闇金を一度でも利用したり、利用に迷うそぶりを見せたりすると良いカモとして認識されてしまい、口座買取りに限らず貸し付けやさまざまな営業をしつこくしてくる可能性が高まります。
また、闇金はお金に困っている人の心理に付け込んでくるため、もし本当にお金がない状態でも「お金に困っている」とは言わず毅然とした態度で断るのがおすすめです。
SNSなどで連絡してきた場合はブロック、電話してきた場合は着信拒否をすると良いでしょう。
口座買取に応じてしまった場合はすぐに解約する
闇金の口座買取りに応じてしまった場合、早急に銀行へ連絡して口座を解約しましょう。
悪用されて口座を凍結される前に口座を解約してしまえば、ほかの口座が使えなくなって不便な思いをするリスクを抑えられます。また、自分が罪に問われるリスクも避けられるため、買取りで渡してしまった口座の銀行に連絡するようにしてみてください。
すでに口座が凍結されている場合は弁護士・司法書士や法テラスに相談する
口座の悪用が発覚し、銀行から口座が凍結されてしまった場合は凍結解除に向けて動く必要があります。
銀行口座が凍結されると銀行側からは「警察の許可が必要」と言われます。
本来は警察に通帳と印鑑を持っていけば凍結解除の許可が下りるのですが、闇金に悪用された口座となると、口座の名義人も共犯者ではないかと疑われる可能性があります。

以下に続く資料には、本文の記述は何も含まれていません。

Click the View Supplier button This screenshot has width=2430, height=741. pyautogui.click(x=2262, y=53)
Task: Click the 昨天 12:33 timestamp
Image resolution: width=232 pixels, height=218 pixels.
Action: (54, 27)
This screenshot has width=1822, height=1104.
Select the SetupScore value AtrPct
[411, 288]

そして捜査が終わるまでは、警察から口座凍結解除の許可をもらえないことが大半です。
そんなときは弁護士・司法書士や法テラスに相談しましょう。
弁護士や司法書士を代理人に付ければ「口座凍結解除要請書」を提出し、闇金との無関係を主張した上で警察を説得してくれます。弁護士や司法書士の主張によって、捜査の終了を待たず口座凍結を解除できる場合もあるのです。

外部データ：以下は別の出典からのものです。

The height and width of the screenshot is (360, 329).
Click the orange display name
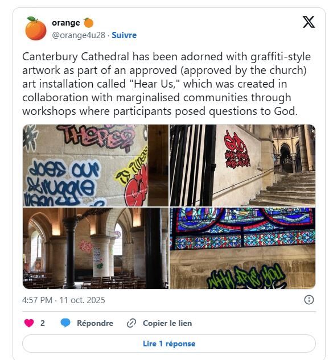[66, 23]
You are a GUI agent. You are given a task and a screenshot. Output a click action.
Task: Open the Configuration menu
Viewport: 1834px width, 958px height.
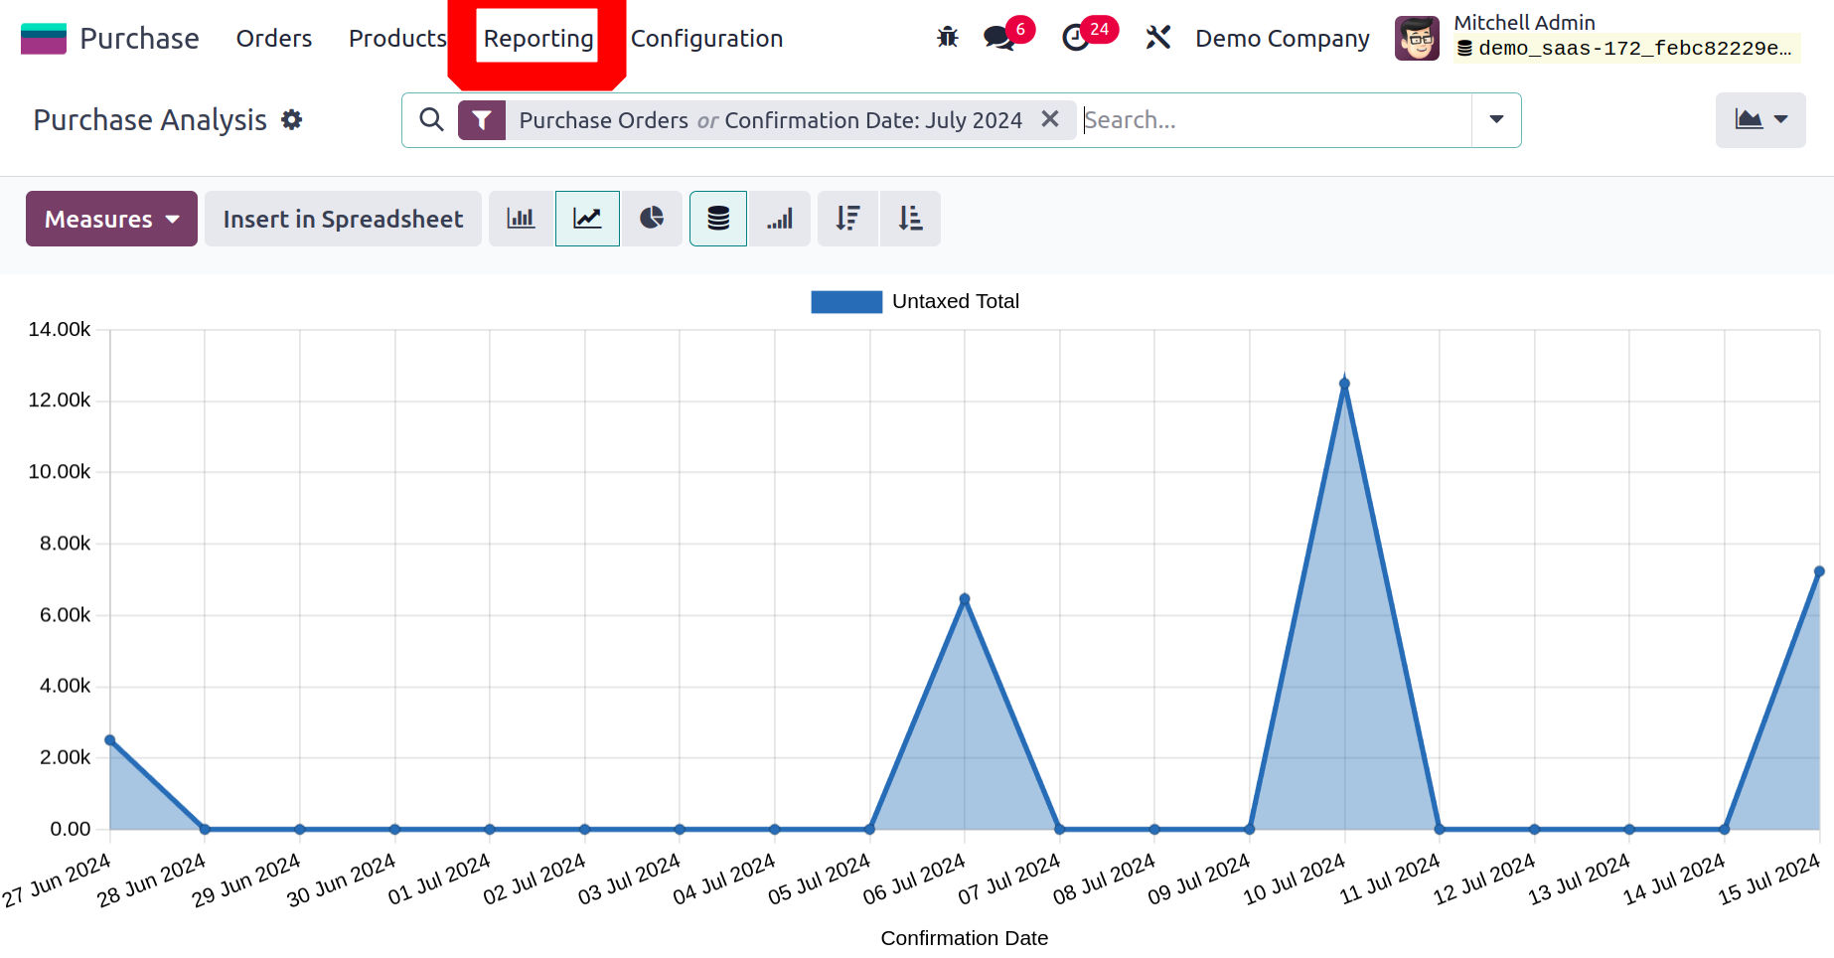click(x=706, y=38)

闇金対応に強いおすすめの弁護士について知りたい方は、ぜひ以下の記事をご覧ください。
闇金への口座買取を検討するほどの借金問題があるなら債務整理を検討する
「金融機関への返済が苦しい」「他から借入するのが難しい」などの理由から、闇金からの借入を考えることもあるかもしれません。しかし、違法業者の闇金と関われば、口座買取りによる犯罪加担のリスクだけでなく、悪質な取り立て被害などにも遭う可能性があります。
そのため、借金問題で困っているのであれば、闇金から借入することではなく、債務整理を視野に入れてみてください。
債務整理とは、借金問題を解決するための手続きのことです。インターネット上では、「国が認めた借金救済措置」のように呼ばれることもあります。
債務整理には「任意整理」「個人再生」「自己破産」の手続きがあり、いずれも借金や利息の減額・免除をするためのものです。
手続き
|
概要
|
任意整理
|
返済条件の見直しを債権者と交渉するための手続き。和解できれば、利息や遅延損害金のカットとなるのが一般的。
|
個人再生
|
借金自体を1/5〜1/10程度に減額するための手続き。裁判所を介した手続きが必要。
|
自己破産
|
借金を帳消しにする手続き。裁判所を介した手続きが必要かつ、財産を処分する必要もある。
|
※手続きの名称をタップ・クリックすることで、詳しく解説しているページを確認できます。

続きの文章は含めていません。